→ **TASK DESCRIPTION**
Whenever a line below includes the word "sidebar", copy that line.
---
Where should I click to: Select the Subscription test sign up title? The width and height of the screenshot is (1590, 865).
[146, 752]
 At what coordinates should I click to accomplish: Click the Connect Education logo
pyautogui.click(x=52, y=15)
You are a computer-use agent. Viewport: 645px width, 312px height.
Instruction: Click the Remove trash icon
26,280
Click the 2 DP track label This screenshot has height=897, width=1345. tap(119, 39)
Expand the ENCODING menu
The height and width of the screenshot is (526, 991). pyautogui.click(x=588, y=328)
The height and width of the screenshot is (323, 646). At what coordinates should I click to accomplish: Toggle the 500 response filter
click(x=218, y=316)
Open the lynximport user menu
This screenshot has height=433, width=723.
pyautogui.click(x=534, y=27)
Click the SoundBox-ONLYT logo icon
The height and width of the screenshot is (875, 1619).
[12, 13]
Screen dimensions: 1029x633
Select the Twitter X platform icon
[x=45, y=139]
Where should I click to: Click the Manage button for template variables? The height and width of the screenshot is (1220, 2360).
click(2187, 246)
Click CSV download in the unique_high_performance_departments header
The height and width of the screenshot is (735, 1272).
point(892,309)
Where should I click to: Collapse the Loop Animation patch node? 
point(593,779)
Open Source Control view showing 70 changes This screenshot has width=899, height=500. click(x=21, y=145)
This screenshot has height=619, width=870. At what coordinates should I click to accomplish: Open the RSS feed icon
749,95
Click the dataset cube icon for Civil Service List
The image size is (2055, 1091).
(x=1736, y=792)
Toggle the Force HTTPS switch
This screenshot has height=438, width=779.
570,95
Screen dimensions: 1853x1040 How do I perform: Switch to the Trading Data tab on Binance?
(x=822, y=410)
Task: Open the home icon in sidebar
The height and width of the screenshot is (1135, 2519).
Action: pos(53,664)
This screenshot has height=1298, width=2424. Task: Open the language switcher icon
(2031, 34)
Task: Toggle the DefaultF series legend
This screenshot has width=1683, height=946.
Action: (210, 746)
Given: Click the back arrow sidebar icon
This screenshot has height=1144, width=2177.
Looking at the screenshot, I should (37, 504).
---
→ **EXERCISE OUTPUT**
Task: Open the home icon in sidebar
Given: Click the back arrow sidebar icon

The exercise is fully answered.